この年、東京の舞台人として活動していた砂田明さんは、石牟礼道子さんの『苦海浄土』に導かれるように、無数の被害者を出した水俣病の爆心地へと向けて、巡礼の旅に出立します。そして、やがて水俣の地に居を定め、こんどは『苦海浄土』の一章を演劇化したひとり芝居「天の魚(てんのいを)」を演じながら、十数年にわたって全国を行脚することになるのです。それは、水俣の美しい海と山の光景、しかしまた、水面の下で水銀に冒された光景の悲しみを、病に倒れた人々の深い痛みと刺すような問いかけを、魚たち、動物たち、草木たちの霊を、それに、すべての生命が共生する世界への想いを、身体ひとつに宿しながら、あらゆる人々の魂を揺さぶりつづける舞台であり、闘いの旅でした。

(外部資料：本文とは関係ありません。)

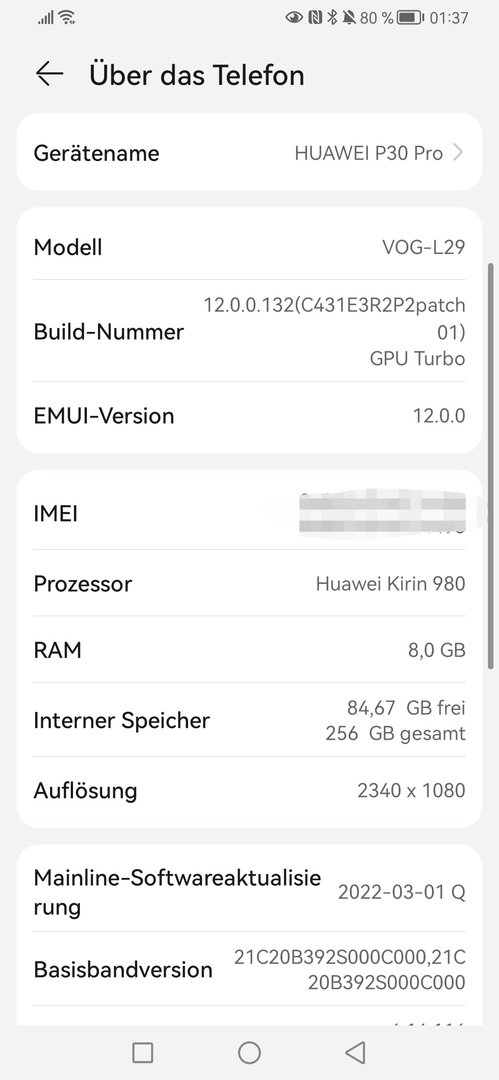The height and width of the screenshot is (1080, 499).
Task: Tap the Bluetooth status icon
Action: pyautogui.click(x=332, y=18)
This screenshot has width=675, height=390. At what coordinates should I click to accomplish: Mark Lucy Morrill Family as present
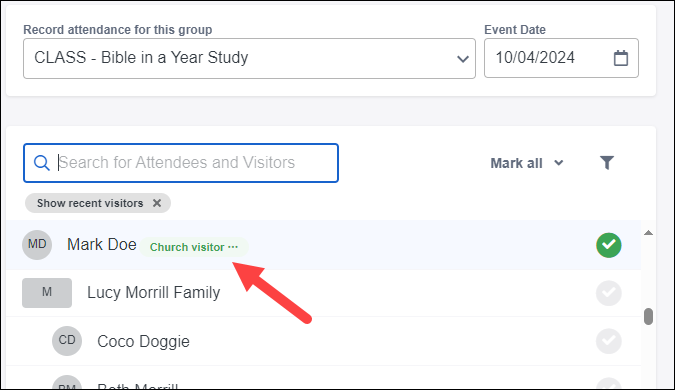coord(609,293)
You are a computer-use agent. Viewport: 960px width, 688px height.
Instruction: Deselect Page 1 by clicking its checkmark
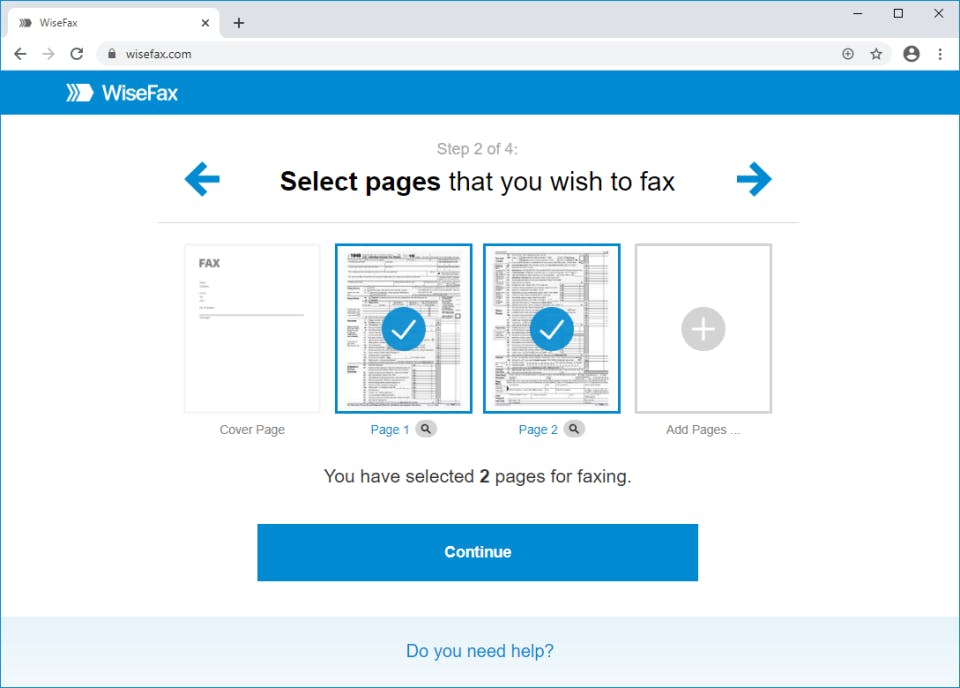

砂田明さんが旅半ばにして65年の生涯を閉じてから今年ではや13年。水俣病の「公式発見」からはすでに半世紀の歳月が経過しようとしています。けれども、水俣病はまだ終わってはいません。患者の皆さんの苦闘がいまなお続いているのと同時に、水俣を考え続けることの普遍性、重要性がますます感じられてきているとさえ言えるのではないでしょうか。そんななか、私たちは砂田さんの志を継いで、あらたな「天の魚」を舞台に上せようという思いを手放さずに今日まで過ごしてきました。

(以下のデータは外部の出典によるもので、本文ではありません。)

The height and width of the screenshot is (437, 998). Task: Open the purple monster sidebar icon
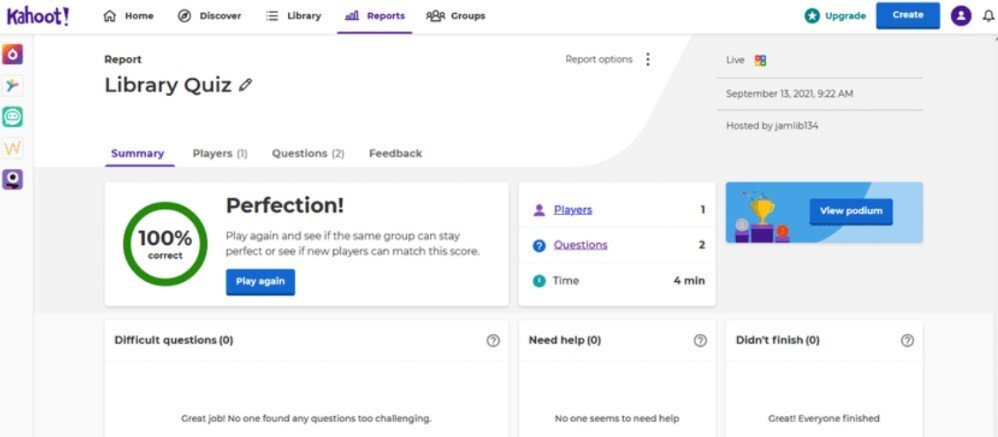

そしてこの度、砂田さんに演劇の教えを受け、また、砂田さんの芝居を陰で支え見守ってきた俳優の川島宏知(小松敏宏)から、この舞台をふたたび演じたいという申し出を得ることができました。これを受けて私たちは、川島宏知によるひとり芝居「天の魚」復活プロジェクトをスタートさせます。初演は本年9月15〜24日、和光大学で催される水俣・和光大学展にて、本公演は来年秋ごろを予定しています。

つきましては、皆様がたのご支援、ご協力のほどを心からお願いする次第です。